いのが好奇心だけで立ち入ってよいものではないのだ。


…しかし、それはいのが自分についた呈のよい言い訳なのだろう。


 本当は、本心は知りたいと思っていた。
なぜこの場所が、この樹が大切なものなのか、どうして誰も…それこそ彼の真実の姿を昔から知りえた者達全てがそこに触れようとはしないのか、何より――何故、彼が時折ふと、自分のことを哀しそうで、そしてどこか懐かしいものを見るような瞳で見るのか気にならないはずはない。

 きっとシカマルは知っているのだろう。
少なくとも真実を知らなくとも、近い真実は得ているのだろう。
彼から直にそう聞いたことはないが、ナルトがそんな表情を見せた時に見てしまった彼の表情は酷く苦いものをかみ締めているようなそんな表情だったからだ。
頭の良さだけでなく、接してきた時間も、その立場もずっとずっといのよりも上でナルトに近しいのだと思い知らされるのはこんな時で、それは酷く悔しかった。

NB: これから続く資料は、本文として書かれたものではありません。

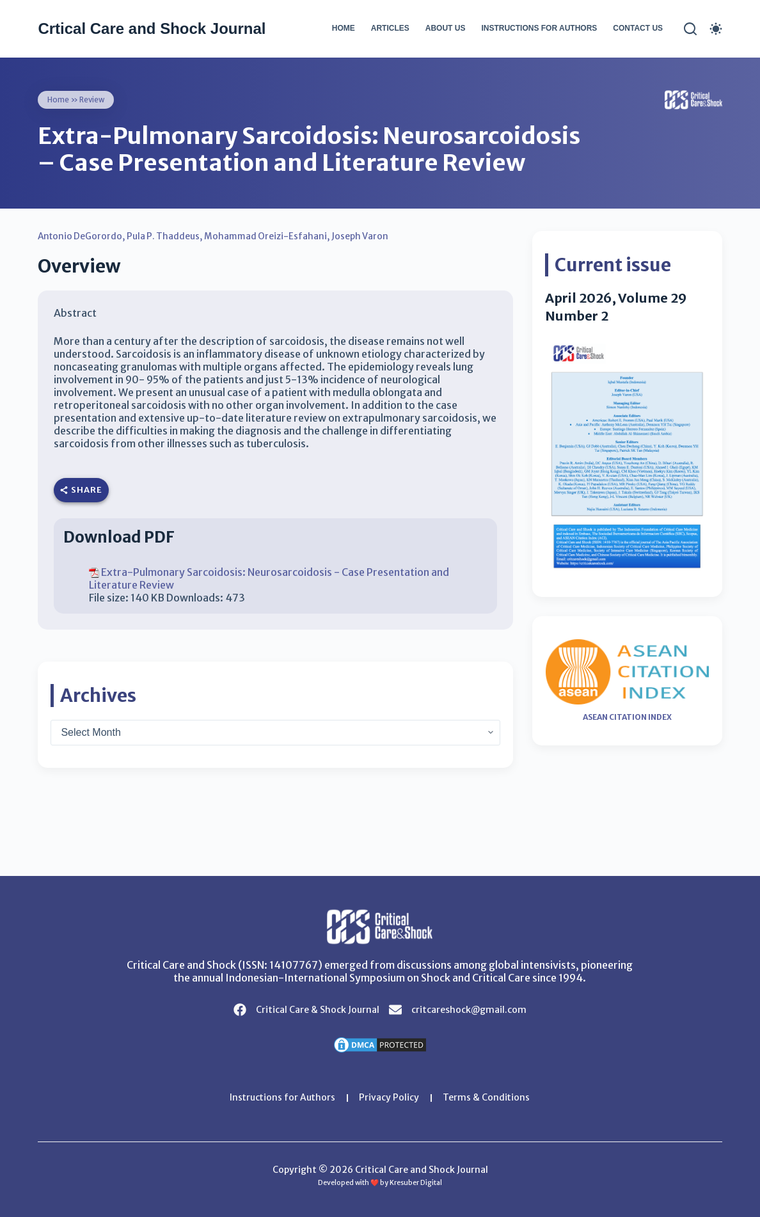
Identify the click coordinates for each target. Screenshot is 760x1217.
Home (343, 28)
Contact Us (638, 28)
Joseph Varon (366, 236)
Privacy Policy (390, 1098)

 でも、いのにもその瞳の意味を本当はなんとなくわかっていた。
彼にあんな表情をさせる意味も。
だからこそ、詳しい事を知りたいと思わなかったのだ。
ナルトだけでなく、シカマルの、そしてナルトを知り、慈しむ周囲の者達の、いのを見る視線が知るべきではないのだと告げていて、一層、思い留めるのだ。